[Start of Attachment]
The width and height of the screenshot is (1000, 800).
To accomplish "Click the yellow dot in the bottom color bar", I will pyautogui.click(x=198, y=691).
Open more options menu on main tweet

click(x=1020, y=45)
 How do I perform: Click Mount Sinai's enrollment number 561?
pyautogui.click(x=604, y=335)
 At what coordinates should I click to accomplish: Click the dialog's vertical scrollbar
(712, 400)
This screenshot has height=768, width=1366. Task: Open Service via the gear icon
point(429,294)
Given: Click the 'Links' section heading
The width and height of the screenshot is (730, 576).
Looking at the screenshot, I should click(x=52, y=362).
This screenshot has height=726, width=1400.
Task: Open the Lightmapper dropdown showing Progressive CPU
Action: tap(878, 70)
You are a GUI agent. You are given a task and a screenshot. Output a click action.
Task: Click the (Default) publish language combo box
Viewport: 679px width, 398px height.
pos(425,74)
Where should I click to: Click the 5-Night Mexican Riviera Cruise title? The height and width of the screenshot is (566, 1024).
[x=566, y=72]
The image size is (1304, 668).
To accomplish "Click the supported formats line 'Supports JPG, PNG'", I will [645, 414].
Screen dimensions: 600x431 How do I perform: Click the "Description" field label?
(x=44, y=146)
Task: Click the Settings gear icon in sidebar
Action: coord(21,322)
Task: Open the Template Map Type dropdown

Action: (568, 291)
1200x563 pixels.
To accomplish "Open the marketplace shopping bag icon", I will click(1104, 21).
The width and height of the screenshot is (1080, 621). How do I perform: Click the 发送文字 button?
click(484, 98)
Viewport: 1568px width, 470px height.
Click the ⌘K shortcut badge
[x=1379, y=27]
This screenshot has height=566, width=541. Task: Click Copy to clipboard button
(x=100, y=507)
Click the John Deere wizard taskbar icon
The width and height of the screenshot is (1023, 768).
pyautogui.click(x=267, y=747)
[End of Attachment]
(WORK ITEM)
Write out the listing's lines exactly, from its first line through the line that contains "Given: Click the 'Links' section heading", and stop there.

(RESULT FOR THIS TASK)
The width and height of the screenshot is (1000, 800).
To accomplish "Click the yellow dot in the bottom color bar", I will pyautogui.click(x=198, y=691).
Open more options menu on main tweet

click(x=1020, y=45)
 How do I perform: Click Mount Sinai's enrollment number 561?
pyautogui.click(x=604, y=335)
 At what coordinates should I click to accomplish: Click the dialog's vertical scrollbar
(712, 400)
This screenshot has height=768, width=1366. Task: Open Service via the gear icon
point(429,294)
Given: Click the 'Links' section heading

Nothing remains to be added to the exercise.